At East Knox High School, Tanesha Lewis got to try out “Big Red” when Dr. Rachael Morgan-Kiss came to visit.
But what else do you need to wear in Antarctica?
A dozen sets of Thermasilk long johns from Sierra Trading Post. For those of you facing the “polar vortex” from Alaska, I enthusiastically recommend these. Thermasilk underneath is worth more than a sweater; it keeps you comfortable at a wide range of temperatures, from sitting at the office to running the frozen trail.
The UV goggles, of course, to protect you from the ozone hole. Baby wipes, to clean yourself without water for a week. And above all, chocolate. McMurdo appears to be populated by chocoholics, who distribute this thermal protectant fuel to all passengers on the ice flight. In case they don’t, though, it’s recommended to pack one’s own (if the New Zealand Customs lets it in).
The best part of packing for Antarctica is you get this super cool luggage tag, so that wherever in the world your luggage ends up (after three international flights) they know where it’s supposed to go.
Meanwhile, our advance team asked me to bring various items they left behind.
Power cords and filters? You can’t get these anywhere on Antarctica?
Is this any way to run a continent?
My big question is, who’s left to bring all the stuff I leave behind?
Wendy Busenburg’s got it covered, all set with a backpack for whatever doesn’t fit in my suitcase.
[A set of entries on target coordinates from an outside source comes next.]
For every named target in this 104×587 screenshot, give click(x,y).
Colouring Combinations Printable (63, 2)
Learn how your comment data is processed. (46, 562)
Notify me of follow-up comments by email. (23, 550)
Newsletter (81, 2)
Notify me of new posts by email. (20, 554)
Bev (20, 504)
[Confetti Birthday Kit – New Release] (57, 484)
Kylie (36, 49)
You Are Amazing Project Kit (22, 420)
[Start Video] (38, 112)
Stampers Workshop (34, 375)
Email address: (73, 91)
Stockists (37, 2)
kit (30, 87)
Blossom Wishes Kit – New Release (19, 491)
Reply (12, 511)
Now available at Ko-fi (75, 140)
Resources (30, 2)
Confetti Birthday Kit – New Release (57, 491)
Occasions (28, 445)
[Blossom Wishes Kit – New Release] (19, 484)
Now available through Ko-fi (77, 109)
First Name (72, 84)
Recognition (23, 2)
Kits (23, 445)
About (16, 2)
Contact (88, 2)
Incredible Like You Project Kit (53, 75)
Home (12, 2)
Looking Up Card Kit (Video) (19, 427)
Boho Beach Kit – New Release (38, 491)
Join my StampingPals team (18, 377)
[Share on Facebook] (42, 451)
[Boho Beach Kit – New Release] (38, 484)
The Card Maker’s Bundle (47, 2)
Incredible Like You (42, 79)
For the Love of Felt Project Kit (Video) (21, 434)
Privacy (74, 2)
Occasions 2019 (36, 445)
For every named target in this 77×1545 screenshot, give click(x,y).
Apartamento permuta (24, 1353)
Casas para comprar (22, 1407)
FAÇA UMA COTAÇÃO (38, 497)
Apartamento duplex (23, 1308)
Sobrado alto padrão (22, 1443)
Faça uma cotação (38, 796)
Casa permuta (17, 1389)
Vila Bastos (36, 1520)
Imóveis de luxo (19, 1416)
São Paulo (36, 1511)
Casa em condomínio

And Steve Arnett plans to come help sling-load my helicopter.
Thanks to everyone for pitching in and making adjustments so I could make this trip.
Finally got all the Extreme Cold Weather gear (ECW) at the Antarctica center in Christchurch. The poster shows all the stuff we’re required to wear on the Ice Flight, the Air Force plane that lands on the Ross ice shelf. The outer layers are shown, but actually there are supposed to be four layers in all: thermal underwear, fleece over-wear, inner jacket, red jacket and wind pants. The “bunny boots” have air-pocket insulation and inch-thick soles. The problem is that you get on the ice flight in Christchurch, at 70 degrees F, fly eight hours, then step out into zero F.
If you want to get yours, there’s a whole warehouse full here in Christchurch. That’s Marie waving, so come on over and pick your “big red” (sorry it sounds like Denison). I did spot one purple inner coat there. Anyway, they have every possible size of everything.
The group I arrived with were there for all kinds of science and construction work, including seismometers. Not for earthquakes–for glacier quakes. In the morning, we all crowd into the cargo hold with our gear. BIOL 103 students watched Encounters at the End of the World by Werner Herzog. Much of what’s in that film I will be doing in the next few days.